## Required work
(a) List every number that appears in the Thailand protest passage, whether written in digits or spelled out as a word.
(b) Copy out the section of the Thailand protest passage that begins with the words containing "1. Anti-government protest" and ends with "past two months.".
(c) According to the Thailand protest passage, how many people had been killed as of December 29?

## Supplied passage

## start

1. Anti-government protest in Thailand. A large number of rallies were organised by the Thai opposition to oust Prime Minister Yingluck Shinawatra who is accused of being a proxy of her exiled elder brother Thaksin. Rallies have intensified in the past few weeks and protesters were able to occupy several government buildings, and the venue of registrations for the planned snap elections on February 2 was heavily embattled. The opposition said they will boycott the polls and instead want to set up a People’s Council. The political crisis is expected to deepen in the new year. As of December 29, eight people have been killed and more than 300 injured over the past two months.

## end

## Data listing
## start

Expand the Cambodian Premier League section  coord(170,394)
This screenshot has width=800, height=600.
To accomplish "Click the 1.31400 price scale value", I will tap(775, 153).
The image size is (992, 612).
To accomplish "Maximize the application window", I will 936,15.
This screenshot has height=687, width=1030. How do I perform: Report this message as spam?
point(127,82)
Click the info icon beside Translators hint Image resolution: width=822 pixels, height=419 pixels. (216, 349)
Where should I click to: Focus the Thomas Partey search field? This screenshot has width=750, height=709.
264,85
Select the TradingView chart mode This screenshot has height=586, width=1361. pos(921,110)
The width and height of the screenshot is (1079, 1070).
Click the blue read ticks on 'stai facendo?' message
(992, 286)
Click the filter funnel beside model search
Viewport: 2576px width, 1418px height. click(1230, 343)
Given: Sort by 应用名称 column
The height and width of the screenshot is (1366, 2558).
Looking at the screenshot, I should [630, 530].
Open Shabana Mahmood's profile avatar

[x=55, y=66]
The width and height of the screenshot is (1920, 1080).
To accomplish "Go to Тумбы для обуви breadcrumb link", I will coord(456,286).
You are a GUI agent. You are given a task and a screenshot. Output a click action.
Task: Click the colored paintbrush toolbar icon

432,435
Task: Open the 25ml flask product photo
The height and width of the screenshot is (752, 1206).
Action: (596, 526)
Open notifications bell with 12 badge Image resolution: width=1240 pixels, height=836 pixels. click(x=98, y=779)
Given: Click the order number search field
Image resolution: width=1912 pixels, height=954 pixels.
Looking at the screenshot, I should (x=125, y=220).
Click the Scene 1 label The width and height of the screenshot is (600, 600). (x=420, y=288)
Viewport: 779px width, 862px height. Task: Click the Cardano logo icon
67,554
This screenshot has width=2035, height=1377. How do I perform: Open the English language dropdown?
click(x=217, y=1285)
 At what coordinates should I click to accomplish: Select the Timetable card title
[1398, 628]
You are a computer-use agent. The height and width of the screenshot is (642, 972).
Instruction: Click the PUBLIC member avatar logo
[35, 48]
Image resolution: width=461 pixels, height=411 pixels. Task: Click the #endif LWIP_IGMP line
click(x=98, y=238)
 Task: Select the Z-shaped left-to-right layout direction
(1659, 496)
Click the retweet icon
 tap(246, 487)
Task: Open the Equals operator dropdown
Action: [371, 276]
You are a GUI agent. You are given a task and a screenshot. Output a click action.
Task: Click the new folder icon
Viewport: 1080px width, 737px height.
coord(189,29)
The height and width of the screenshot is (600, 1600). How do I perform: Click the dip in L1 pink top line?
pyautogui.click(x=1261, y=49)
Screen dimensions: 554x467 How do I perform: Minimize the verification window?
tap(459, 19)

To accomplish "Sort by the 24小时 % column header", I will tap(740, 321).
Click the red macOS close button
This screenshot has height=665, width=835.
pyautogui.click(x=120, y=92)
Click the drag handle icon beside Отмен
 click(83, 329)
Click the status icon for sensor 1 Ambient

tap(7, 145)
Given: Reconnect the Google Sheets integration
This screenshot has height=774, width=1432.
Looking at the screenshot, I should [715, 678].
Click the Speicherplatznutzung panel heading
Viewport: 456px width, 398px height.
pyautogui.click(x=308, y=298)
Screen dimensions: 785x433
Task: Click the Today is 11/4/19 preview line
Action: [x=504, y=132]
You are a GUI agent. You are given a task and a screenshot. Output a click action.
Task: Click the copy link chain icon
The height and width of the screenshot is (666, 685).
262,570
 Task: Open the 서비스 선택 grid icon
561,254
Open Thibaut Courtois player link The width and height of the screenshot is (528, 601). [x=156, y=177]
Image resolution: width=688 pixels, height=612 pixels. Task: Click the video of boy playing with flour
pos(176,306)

## end

## Per-task outputs
(a) 1, 2, 29, eight, 300, two

(b)
1. Anti-government protest in Thailand. A large number of rallies were organised by the Thai opposition to oust Prime Minister Yingluck Shinawatra who is accused of being a proxy of her exiled elder brother Thaksin. Rallies have intensified in the past few weeks and protesters were able to occupy several government buildings, and the venue of registrations for the planned snap elections on February 2 was heavily embattled. The opposition said they will boycott the polls and instead want to set up a People’s Council. The political crisis is expected to deepen in the new year. As of December 29, eight people have been killed and more than 300 injured over the past two months.

(c) Eight people